## Written task
Give as a JSON list of strings every line of the entries from the one containing "Visit the mettrice" down to the end of the entries, one string per line, with blank lines omitted.

## Provided material
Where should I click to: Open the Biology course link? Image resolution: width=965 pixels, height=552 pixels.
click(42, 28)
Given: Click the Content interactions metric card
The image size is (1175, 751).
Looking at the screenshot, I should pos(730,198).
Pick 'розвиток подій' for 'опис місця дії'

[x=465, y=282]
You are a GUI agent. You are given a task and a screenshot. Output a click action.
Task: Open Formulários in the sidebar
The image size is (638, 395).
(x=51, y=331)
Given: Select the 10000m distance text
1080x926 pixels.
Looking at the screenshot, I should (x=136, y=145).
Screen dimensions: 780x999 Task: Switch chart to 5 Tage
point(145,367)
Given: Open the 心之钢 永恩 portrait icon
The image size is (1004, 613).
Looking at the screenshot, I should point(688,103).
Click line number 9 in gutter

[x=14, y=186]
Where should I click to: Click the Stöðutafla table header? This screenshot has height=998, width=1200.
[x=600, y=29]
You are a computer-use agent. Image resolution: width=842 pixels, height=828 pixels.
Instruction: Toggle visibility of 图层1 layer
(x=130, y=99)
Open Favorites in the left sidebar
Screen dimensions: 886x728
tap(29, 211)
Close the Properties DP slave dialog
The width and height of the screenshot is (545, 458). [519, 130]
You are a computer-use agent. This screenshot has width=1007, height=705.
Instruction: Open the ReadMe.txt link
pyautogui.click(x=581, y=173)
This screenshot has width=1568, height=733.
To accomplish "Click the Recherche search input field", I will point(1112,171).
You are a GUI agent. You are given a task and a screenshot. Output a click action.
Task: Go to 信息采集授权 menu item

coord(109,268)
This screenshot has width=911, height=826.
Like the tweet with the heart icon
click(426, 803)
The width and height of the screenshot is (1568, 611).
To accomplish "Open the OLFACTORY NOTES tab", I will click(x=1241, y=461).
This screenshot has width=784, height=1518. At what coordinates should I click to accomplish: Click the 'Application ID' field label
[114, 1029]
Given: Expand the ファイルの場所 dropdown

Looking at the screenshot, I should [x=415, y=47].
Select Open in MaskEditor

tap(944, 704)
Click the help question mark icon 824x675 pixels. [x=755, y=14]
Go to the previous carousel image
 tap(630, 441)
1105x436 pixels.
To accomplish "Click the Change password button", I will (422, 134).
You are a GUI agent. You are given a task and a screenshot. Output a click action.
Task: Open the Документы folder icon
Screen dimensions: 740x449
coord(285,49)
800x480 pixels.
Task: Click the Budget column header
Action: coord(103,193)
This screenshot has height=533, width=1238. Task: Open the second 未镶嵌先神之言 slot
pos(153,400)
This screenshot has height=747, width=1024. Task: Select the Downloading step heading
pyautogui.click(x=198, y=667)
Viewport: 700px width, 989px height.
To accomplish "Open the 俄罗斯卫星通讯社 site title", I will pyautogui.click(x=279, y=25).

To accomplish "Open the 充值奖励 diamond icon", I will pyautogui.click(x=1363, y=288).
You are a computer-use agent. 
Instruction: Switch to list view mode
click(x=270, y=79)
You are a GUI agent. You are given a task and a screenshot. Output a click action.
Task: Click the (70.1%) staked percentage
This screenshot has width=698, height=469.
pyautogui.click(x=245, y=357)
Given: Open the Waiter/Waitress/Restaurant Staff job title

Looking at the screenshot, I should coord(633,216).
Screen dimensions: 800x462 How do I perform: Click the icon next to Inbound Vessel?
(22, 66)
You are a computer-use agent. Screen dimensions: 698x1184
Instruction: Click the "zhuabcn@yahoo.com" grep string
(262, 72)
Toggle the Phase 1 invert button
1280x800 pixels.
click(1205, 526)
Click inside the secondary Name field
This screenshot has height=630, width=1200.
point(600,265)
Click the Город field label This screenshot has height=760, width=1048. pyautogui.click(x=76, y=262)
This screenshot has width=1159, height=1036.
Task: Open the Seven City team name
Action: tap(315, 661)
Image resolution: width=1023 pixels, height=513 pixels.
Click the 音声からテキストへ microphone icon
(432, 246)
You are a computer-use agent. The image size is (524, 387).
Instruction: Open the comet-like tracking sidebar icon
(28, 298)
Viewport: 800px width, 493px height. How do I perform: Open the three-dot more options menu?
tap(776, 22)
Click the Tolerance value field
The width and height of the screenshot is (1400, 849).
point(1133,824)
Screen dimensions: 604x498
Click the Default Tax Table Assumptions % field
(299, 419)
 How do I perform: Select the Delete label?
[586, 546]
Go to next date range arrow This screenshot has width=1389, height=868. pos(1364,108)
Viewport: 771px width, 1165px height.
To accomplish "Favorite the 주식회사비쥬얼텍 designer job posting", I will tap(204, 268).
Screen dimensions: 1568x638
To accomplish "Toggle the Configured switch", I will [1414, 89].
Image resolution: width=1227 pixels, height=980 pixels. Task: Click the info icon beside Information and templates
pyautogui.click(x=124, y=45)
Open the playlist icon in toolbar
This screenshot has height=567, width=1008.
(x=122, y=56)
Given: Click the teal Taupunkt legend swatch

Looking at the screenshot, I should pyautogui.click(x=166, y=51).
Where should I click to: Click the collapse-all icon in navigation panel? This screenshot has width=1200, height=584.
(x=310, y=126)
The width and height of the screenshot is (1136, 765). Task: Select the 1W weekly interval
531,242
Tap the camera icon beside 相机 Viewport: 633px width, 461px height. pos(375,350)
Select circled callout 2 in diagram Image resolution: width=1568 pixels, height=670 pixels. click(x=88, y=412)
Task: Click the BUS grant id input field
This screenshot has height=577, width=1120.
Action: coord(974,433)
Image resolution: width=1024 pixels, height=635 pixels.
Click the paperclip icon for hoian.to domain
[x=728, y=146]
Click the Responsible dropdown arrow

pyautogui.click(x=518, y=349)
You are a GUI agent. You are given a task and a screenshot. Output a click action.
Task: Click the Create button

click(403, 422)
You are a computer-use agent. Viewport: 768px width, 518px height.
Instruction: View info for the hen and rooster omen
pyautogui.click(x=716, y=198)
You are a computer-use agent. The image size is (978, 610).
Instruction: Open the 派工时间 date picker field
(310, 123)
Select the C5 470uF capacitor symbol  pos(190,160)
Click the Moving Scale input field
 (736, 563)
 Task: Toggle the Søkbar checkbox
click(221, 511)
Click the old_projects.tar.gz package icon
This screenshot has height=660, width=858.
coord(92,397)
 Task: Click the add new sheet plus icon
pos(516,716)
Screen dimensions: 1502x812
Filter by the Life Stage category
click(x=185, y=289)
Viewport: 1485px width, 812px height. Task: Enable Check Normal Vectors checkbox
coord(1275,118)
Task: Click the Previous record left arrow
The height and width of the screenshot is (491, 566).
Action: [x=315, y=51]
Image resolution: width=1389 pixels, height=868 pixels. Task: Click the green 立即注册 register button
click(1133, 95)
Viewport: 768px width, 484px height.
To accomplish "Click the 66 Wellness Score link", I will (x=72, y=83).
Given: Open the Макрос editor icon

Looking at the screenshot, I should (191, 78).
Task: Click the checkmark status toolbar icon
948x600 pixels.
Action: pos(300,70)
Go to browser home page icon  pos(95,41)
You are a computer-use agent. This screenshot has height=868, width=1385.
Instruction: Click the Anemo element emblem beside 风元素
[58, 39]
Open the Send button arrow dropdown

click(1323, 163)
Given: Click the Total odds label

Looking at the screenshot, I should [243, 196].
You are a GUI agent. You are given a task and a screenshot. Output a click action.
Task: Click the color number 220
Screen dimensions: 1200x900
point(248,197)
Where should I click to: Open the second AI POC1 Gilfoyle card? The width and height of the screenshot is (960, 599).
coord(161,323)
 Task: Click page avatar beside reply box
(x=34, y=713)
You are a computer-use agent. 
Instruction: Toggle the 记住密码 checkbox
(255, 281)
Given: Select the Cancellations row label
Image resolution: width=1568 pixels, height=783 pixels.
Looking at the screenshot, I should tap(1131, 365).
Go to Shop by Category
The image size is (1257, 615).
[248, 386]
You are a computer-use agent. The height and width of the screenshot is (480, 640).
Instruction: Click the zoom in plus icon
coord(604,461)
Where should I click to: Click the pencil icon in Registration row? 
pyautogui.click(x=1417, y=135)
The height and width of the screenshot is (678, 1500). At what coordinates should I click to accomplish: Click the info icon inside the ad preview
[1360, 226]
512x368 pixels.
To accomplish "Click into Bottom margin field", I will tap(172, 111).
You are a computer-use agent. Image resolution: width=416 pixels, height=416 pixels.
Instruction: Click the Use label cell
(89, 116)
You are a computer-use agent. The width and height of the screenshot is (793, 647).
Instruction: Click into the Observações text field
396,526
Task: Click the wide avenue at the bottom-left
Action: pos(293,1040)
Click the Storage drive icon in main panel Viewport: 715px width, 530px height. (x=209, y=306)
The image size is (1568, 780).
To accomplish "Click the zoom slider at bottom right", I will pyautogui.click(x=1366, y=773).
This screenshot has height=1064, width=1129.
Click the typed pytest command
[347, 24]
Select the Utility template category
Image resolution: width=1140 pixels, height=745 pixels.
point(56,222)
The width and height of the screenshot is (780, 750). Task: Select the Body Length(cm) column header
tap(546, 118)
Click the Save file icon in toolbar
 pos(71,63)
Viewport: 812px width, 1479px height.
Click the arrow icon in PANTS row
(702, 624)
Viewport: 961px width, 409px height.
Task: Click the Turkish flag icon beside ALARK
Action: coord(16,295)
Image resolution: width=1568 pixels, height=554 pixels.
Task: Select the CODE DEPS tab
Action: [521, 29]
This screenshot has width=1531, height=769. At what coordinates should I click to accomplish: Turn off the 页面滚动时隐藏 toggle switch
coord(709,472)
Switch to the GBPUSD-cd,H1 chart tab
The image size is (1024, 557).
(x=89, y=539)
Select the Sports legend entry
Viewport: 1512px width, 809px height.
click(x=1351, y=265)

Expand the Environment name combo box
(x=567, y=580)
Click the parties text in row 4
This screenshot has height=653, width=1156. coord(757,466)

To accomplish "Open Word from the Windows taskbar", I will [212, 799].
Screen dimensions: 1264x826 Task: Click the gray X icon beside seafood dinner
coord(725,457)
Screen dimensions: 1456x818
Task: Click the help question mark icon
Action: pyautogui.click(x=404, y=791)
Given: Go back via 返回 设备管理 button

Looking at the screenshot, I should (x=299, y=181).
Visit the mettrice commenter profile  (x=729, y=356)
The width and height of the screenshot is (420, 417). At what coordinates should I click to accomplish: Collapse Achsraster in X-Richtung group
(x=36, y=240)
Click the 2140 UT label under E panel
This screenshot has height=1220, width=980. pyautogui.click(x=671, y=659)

## Finished answer
[
  "Visit the mettrice commenter profile  (x=729, y=356)",
  "The width and height of the screenshot is (420, 417). At what coordinates should I click to accomplish: Collapse Achsraster in X-Richtung group",
  "(x=36, y=240)",
  "Click the 2140 UT label under E panel",
  "This screenshot has height=1220, width=980. pyautogui.click(x=671, y=659)"
]